Margo Selski Painting
Margo Selski is known for creating lush Surrealist paintings that quote Flemish painting and 19th century portraiture.
Born in Minnesota, Selski was raised in Kentucky. One moment she jokingly refers to herself as a hillbilly, the next she says she was inspired by Shakespeare's "The Tempest" and Prospero's book of mirrors.
She only started Paint by number kits in college. A stay-at-home mom, Selski cares for her three young children in a studio loft filled with toys, pets and a climbing wall. While the kids play, she hangs laundry on a pulley system she created. Then she takes out her brushes and canvass, and gets busy painting finely detailed mythological pictures.
Selski’s work deconstructs the continuing appeal of realistic painting in a contemporary art landscape where such work is often considered irrelevant. “Realistic painting offers the artist the ultimate control because everything in the world depicted is handmade by the artist,” states Selski. “My paintings are not so much portraits of figures, but portraits of the human desire for control that is often futile but deeply irresistible.”
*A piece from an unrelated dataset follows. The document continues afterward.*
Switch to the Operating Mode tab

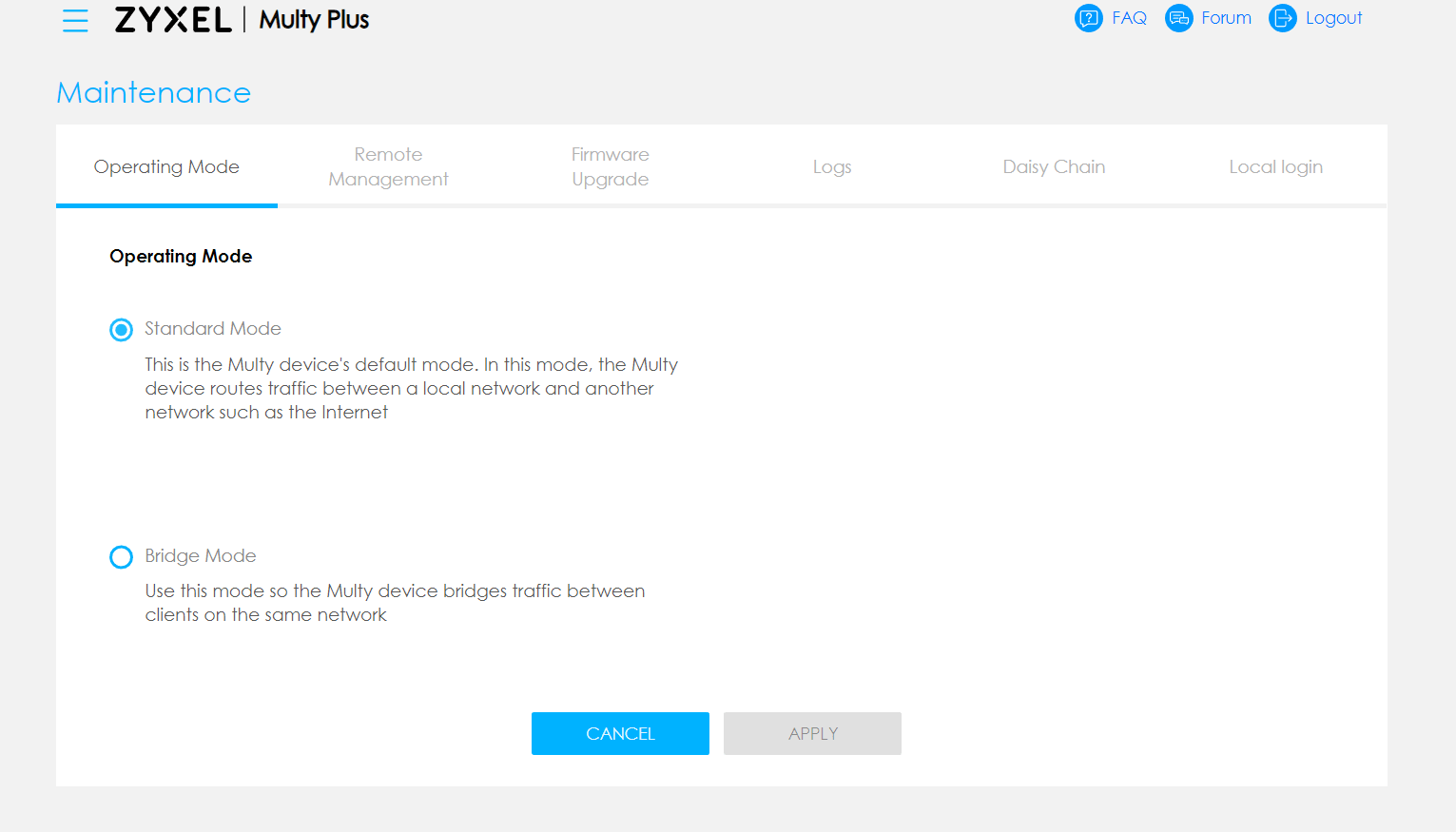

Margo Selski's Paint by number kits -- with ball gowns made of eyes, braids of hair with agency of their own and the pointiest feet you've ever seen -- look like the stuff of fairy tales.
This is not totally false. Selksi was inspired by "The Tempest" and "Prospero's Book of Mirrors." Yet these fanciful and mysterious other worlds are not the product of pure imagination; Selski paints true stories of family secrets from her Kentucky youth. We seriously wonder what her family reunions are like.
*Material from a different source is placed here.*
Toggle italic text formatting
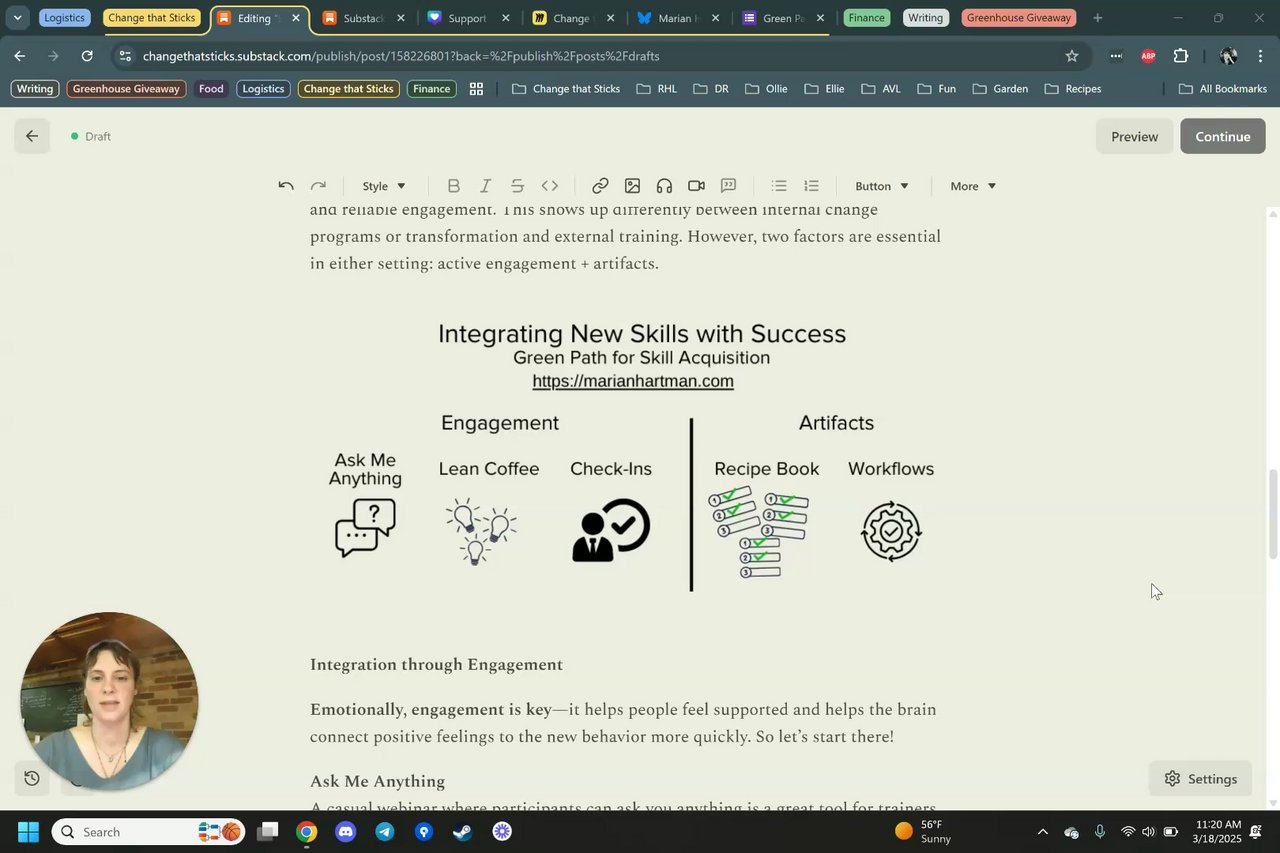tap(485, 186)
"The twins are like the animus and the anima, or the dark side and the light side. And the skirt with all the animals and the snakes on it. I just... I'm almost agitated!" Grubbs laughs.
She's looking at Margo Selski's paintings. They depict sirens, angels, babies and sea creatures, as well as a pair of twins named Flora and Fauna. Flora is surrounded by flowers, while Fauna has paws instead of hands and feet.
The paintings evoke the style of the Flemish renaissance but are also suffused with magical realism. They are purposely aged to create fine cracks on the surface.
Selski says she wants to lure people to the paintings with playful images and a balanced composition. Then as they continue to stare, they begin to comprehend and explore the uneasy nature of this world. Selski is the mother of three children, two of whom were colicky babies.
"After having children, I wanted to deal with finding some kind of stability in a threatening world," says Selski. "Having children accentuated that, and having these small screaming sirens accentuated that need for balance."